The BioShock series is arguably one of the most important video game franchises of all time. The first-person shooter games not only contain intense action and excellent gameplay, but also feature a complex narrative and an intriguing plot that few other FPS games have managed. Having such an interesting story that spans across all games of the franchise and their respective DLC packs means that there are plenty of BioShock mysteries for fans to discover.
The fan theories from the BioShock games are easily some of the most complicated and well thought-out in gaming. They range from trying to make sense of the confusing ending of BioShock Infinite to proposing new ideas about how the protagonist and antagonists are intrinsically linked throughout all three titles. So if you are a big fan of the franchise, read these conspiracy theories about BioShock and vote up the ones that are so brilliant, they might be true.

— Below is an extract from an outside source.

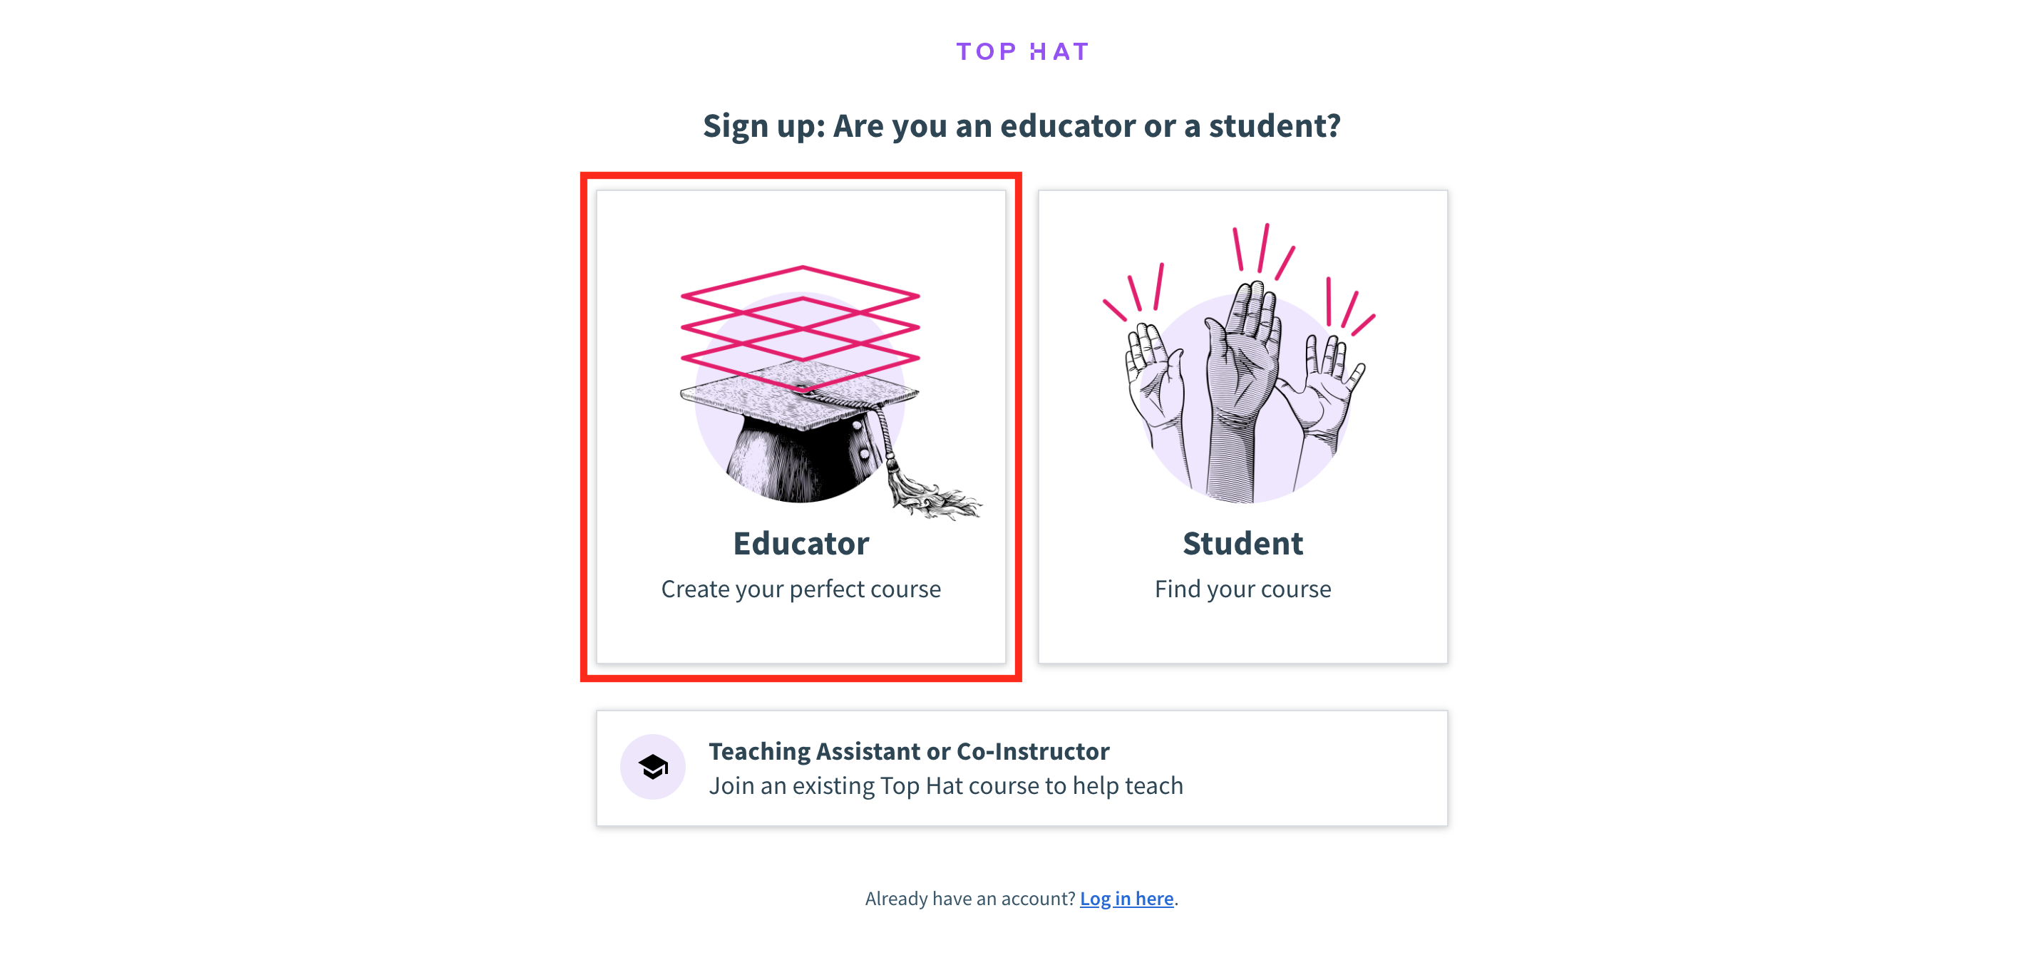
Task: Click the raised hands illustration
Action: click(1242, 373)
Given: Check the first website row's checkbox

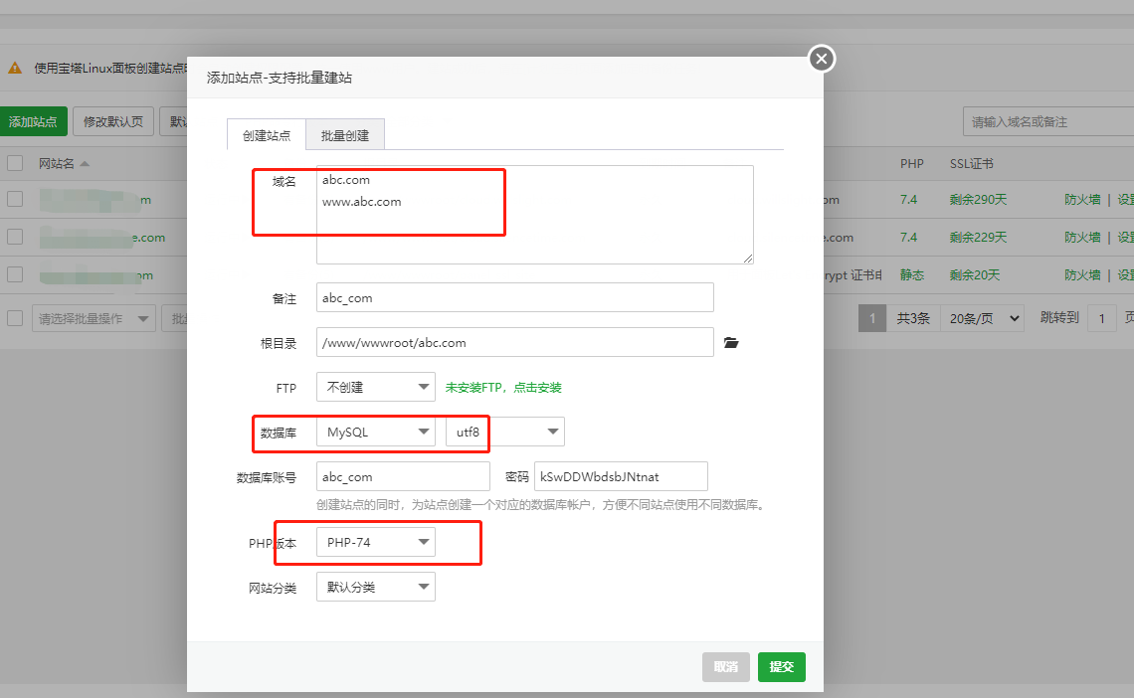Looking at the screenshot, I should 15,199.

Elizabeth And Booker Are Living Happily Together In One Parallel Universe
Several users over at Irrational Game’s forums believe that the ending of the series might actually mean Elizabeth and Booker have finally found peace. The brief post-credit screen shows Booker heading over to a crib, with some believing that this means the two are now able to live together peacefully as father and daughter. This would mean that both have managed to survive their apparent deaths at the end of BioShock Infinite and Burial At Sea.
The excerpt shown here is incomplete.